Return the lines of the listing below without any change, beginning at the line that contains "I will coord(43,173)." (that line included) and stopping after the final line of the listing.

**Supplied material:**
"""
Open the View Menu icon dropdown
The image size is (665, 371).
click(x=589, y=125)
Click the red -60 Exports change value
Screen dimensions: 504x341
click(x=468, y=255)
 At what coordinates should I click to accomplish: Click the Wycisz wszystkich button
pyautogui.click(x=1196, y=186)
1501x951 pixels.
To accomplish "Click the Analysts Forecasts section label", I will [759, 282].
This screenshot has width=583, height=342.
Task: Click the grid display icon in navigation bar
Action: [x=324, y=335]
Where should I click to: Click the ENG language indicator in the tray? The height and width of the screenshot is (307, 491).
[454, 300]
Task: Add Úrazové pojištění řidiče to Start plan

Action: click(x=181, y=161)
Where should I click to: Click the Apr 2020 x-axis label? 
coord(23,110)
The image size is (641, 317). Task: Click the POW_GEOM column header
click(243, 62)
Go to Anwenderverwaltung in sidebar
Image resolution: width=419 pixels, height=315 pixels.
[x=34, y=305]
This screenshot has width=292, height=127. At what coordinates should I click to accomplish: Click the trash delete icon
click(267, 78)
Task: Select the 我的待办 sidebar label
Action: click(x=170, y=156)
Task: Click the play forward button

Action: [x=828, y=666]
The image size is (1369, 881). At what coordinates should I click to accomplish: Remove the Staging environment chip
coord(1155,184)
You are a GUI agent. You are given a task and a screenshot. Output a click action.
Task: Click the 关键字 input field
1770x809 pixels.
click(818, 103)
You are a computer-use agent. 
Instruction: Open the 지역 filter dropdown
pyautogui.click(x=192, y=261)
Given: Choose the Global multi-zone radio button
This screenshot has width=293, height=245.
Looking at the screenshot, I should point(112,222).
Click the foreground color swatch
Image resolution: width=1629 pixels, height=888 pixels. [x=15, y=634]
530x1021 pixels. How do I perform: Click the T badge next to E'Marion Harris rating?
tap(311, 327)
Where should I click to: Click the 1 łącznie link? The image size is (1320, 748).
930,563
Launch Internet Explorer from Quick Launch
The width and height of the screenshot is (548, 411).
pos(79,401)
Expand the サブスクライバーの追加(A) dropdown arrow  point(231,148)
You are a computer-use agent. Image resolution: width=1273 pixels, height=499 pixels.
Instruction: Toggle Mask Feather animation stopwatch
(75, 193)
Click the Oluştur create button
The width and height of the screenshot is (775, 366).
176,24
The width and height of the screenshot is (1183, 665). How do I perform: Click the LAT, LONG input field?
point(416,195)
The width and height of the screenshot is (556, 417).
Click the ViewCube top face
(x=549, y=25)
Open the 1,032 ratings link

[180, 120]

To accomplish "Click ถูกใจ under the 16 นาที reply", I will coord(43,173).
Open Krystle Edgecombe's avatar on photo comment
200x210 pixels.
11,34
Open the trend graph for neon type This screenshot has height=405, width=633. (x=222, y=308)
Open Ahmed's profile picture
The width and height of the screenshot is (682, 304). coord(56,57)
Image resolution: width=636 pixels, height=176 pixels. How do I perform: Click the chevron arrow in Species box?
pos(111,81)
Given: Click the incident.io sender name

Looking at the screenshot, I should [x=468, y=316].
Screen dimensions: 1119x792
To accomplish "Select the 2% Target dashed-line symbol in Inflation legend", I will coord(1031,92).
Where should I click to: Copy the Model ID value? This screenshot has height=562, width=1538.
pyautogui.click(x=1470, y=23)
"""
**Output for this task:**
To accomplish "Click ถูกใจ under the 16 นาที reply", I will coord(43,173).
Open Krystle Edgecombe's avatar on photo comment
200x210 pixels.
11,34
Open the trend graph for neon type This screenshot has height=405, width=633. (x=222, y=308)
Open Ahmed's profile picture
The width and height of the screenshot is (682, 304). coord(56,57)
Image resolution: width=636 pixels, height=176 pixels. How do I perform: Click the chevron arrow in Species box?
pos(111,81)
Given: Click the incident.io sender name

Looking at the screenshot, I should [x=468, y=316].
Screen dimensions: 1119x792
To accomplish "Select the 2% Target dashed-line symbol in Inflation legend", I will coord(1031,92).
Where should I click to: Copy the Model ID value? This screenshot has height=562, width=1538.
pyautogui.click(x=1470, y=23)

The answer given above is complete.